Sylow-$3$-subgroups of group of order $117 = 3^2 \cdot 13$

Question

The possible orders of Sylow 3 subgroups is $\{1, 13\}$ (if I understood correctly). But how can I check the exact number? And how am I supposed to show that $S_3 = \Bbb Z_9$ or $S_3 = \Bbb Z_3\times \Bbb Z_3$?

Answer 1

Let me adress the latter question:

Every group of order $p^2$, where $p$ is some prime number, is isomorphic to $\mathbb{Z}/p^2\mathbb{Z}$ or $\mathbb{Z}/p\mathbb{Z} \times \mathbb{Z}/p\mathbb{Z}$.

How can we see that?

Step 1: Show that if $G/Z(G)$ is cyclic, then $G$ is abelian.

Let $\langle \overline{a} \rangle = G/Z(G)$. That means that for $g,h \in G$ we can find integers $m$ and $n$ such that $\overline{a}^m = \overline{g}$ and $\overline{a}^n = \overline{h}$, i.e. there are $z,z' \in Z(G)$ such that we have $g = a^mz$ and $h = a^nz'$. We get $$gh = a^mza^nz' = a^ma^nzz' = a^{m+n}zz' = a^{n+m}zz' = a^na^mzz' = a^nz'a^mz = hg$$ as $z,z' \in Z(G)$. Thus $G$ is abelian.

Step 2: Take some group $G$ of order $p^2$. Then the center $Z(G)$ has order $1$, $p$, or $p^2$ by Lagrange's theorem. As $p$-groups have non-trivial center, only $p$ or $p^2$ can occur.

If $\text{ord}(Z(G)) = p^2$, then $G = Z(G)$ is abelian.

If $\text{ord}(Z(G)) = p$, then $G/Z(G)$ has order $p$ and thus $G/Z(G)$ is cyclic, such that $G$ is abelian (This also shows that this case actually cannot occur since $G$ being abelian contradicts that the quotient by the center is non-trivial).

Either way we established that $G$ is abelian such that we only have the $2$ isomorphism classes $\mathbb{Z}/p^2\mathbb{Z}$ or $\mathbb{Z}/p\mathbb{Z} \times \mathbb{Z}/p\mathbb{Z}$ by the classification of finitely generated abelian groups.

Your first question:

I cannot think of an elementary argument right now, but there are $4$ isomorphism classes of groups of order $p^2q$ such that $p \mid q-1$, $p^2 \not\mid q-1$ and $q \not\mid p^2 -1$, namely:

1) The cyclic group of order $p^2q$.

2) The direct product of a cyclic group of order $pq$ and a cyclci group of order $q$.

3) The semidirect product of a cyclic group of order $q$ by a cyclic group of order $p^2$, where the action by conjugation of a generator is an automorphism of order $p$.
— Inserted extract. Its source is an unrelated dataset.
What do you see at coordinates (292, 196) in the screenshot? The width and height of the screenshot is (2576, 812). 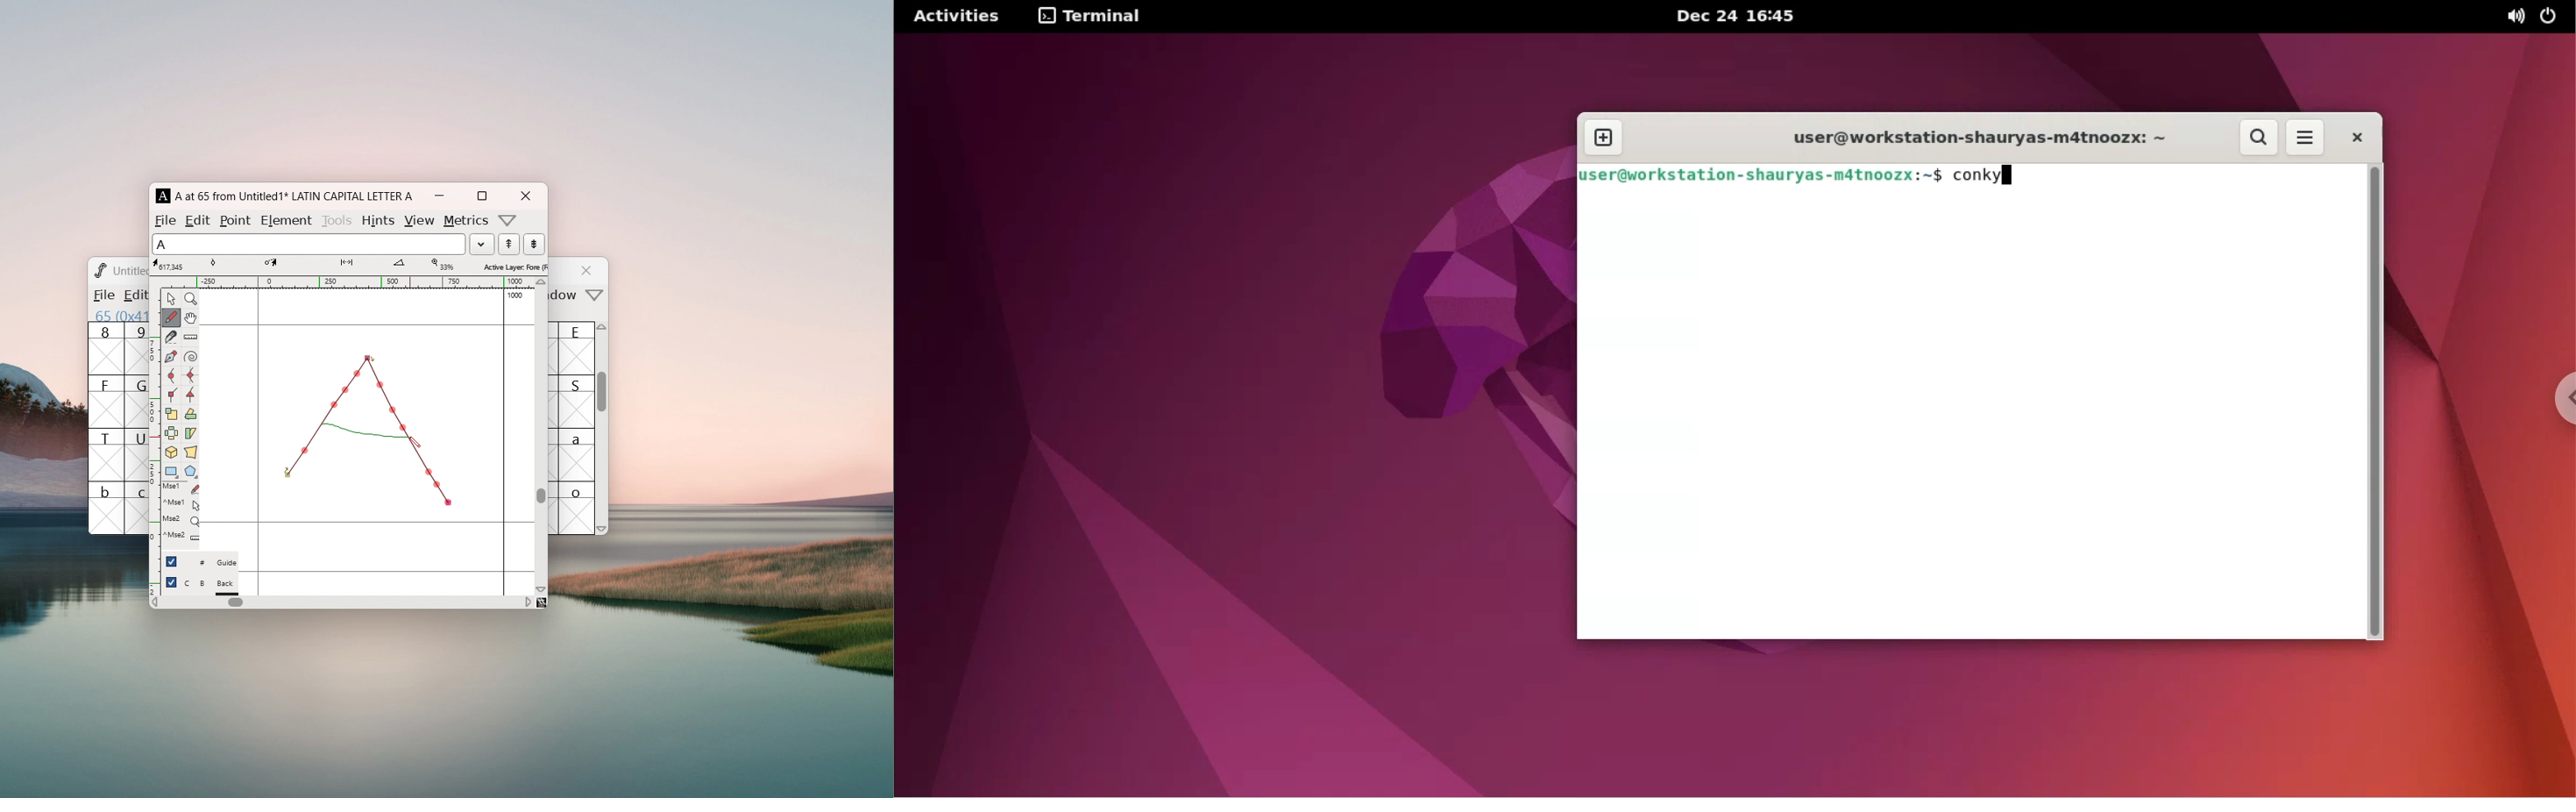 I see `A at 65 from Untitled1 LATIN CAPITAL LETTER A` at bounding box center [292, 196].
4) The semidirect product of a cyclic group of order $pq$ by a cyclic group of order $p$, where the action by conjugation of a generator is an automorphism of order $p$.

You could bruteforce your way through. What exactly is your task or the problem you want to deal with? Do you really need to find the number of sylow-$3$-subgroups? Maybe we can find some other argument if you want to show soemthing else.

Answer 2

You seem a bit confused. You are asking about the possible orders of the Sylow $3$-subgroups of $G$. Do you know how a Sylow subgroup is defined? If no, then in a group of order $117$ a Sylow $3$-subgroup has order $3^2$ and I recommend going back to your textbook or notes.

If yes and you really meant to ask how many Sylow $3$-subgroups $G$ has, then both possibilities occur. If $G$ is abelian, it has just one Sylow $3$-subgroup. If not (and this is possible), then it has $13$ Sylow $3$-subgroups.